L'introduction du champ magnétique complique le système d'équations physiques à résoudre et rend les codes numériques plus lents et plus complexes. Ainsi les modèles magnétohydrodynamiques du Soleil se font de plus en plus sophistiqués. Nous représentons Figure 6, la reconstruction potentielle du champ magnétique coronal d'une de nos simulations tri-dimensionelles de la zone convective solaire. On peut y reconnaître les structures en boucles resserrées observées dans la Figure 5, ainsi que des lignes s'ouvrant vers l'extérieur, un peu comme avec les trous coronaux solaires.
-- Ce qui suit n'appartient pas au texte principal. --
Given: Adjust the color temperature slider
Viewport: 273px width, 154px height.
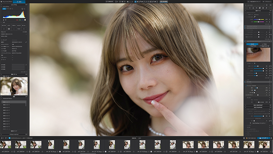Looking at the screenshot, I should (259, 20).
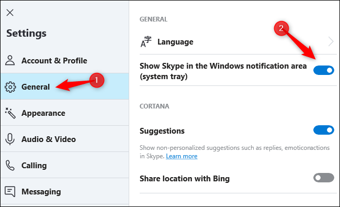
Task: Click the Audio & Video microphone icon
Action: tap(10, 139)
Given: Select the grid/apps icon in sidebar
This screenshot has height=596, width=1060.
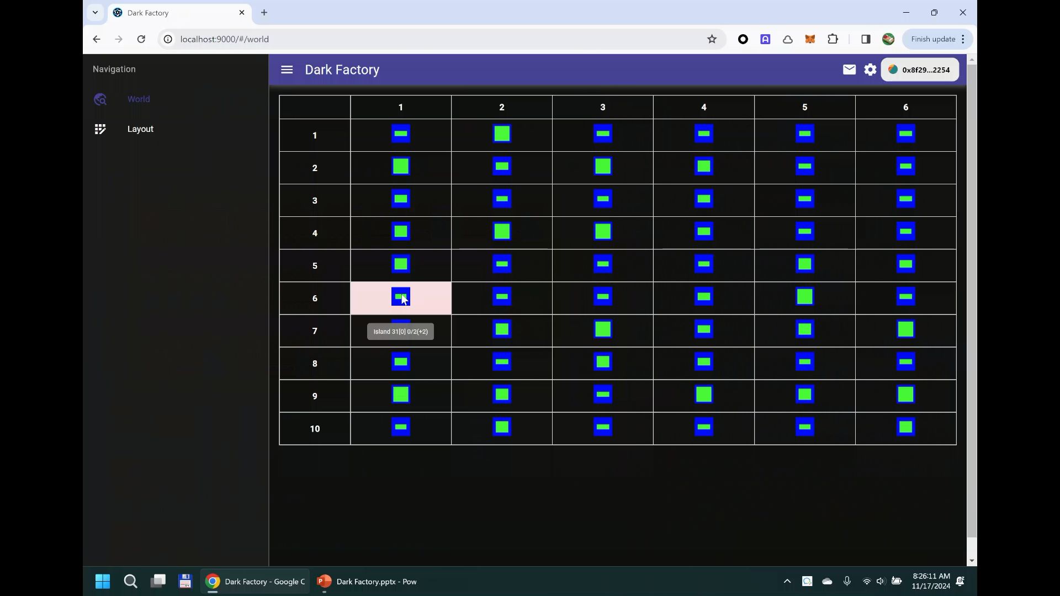Looking at the screenshot, I should pyautogui.click(x=100, y=129).
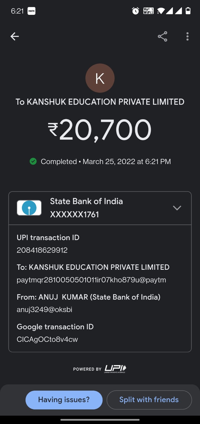Tap the UPI transaction ID number 208418629912
The image size is (200, 424).
(x=42, y=250)
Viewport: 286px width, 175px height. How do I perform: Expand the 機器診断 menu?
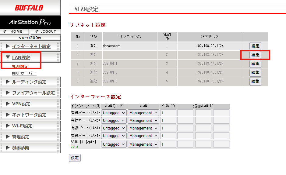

La présence d'un champ magnétique fort, créé par induction dynamo, modifie la convection, les courants moyens et la balance d'énergie du système. Dans le cas représenté Figure 6, la rotation différentielle accompagnant la convection magnétisée a été réduite de près de 30% en amplitude. Les champs magnétiques créés apparaissent intermittents et leurs composantes fluctuantes dominent par 2 ordres de grandeur les champs moyens globaux. La polarité du champ magnétique dit poloïdal se renverse dans ces simulations mais sur une période trop courte de 500 jours. En fait, le champ moyen dit toroïdal du Soleil est proportionnellement plus important que dans les simulations et que le renversement ce fait tous les 11 ans, nos calculs confirment l'idée que de tels champs moyens et la régularité du cycle d'activité ne peut être généré dans une zone convective turbulente mais au contraire dans une zone cisaillée stable comme la tachocline.
La prochaine étape consistera donc à calculer des modèles MHD du Soleil incluant une tachocline et à moyen terme une atmosphère plus réaliste. Dans le futur, il deviendra possible de calculer en temps réel un modèle "météorologique" du Soleil et ainsi maîtriser plus efficacement les risques liés aux interactions Soleil-Terre. En attendant, les modèles actuels permettent de poser des jalons pour les développements futurs et d'interpréter la grande quantité de données observationnelles disponibles.
fig 6 : Reconstruction 3-D du champ magnétique coronal (approximation champ potentiel) à partir d'une simulation de dynamo turbulente. Les lignes blanches sont fermées et les lignes vertes et violettes correspondent aux lignes de champs ouvertes. L'image de fond représente la composante radiale du champ magnétique à un rayon de 0.95 rayon solaire.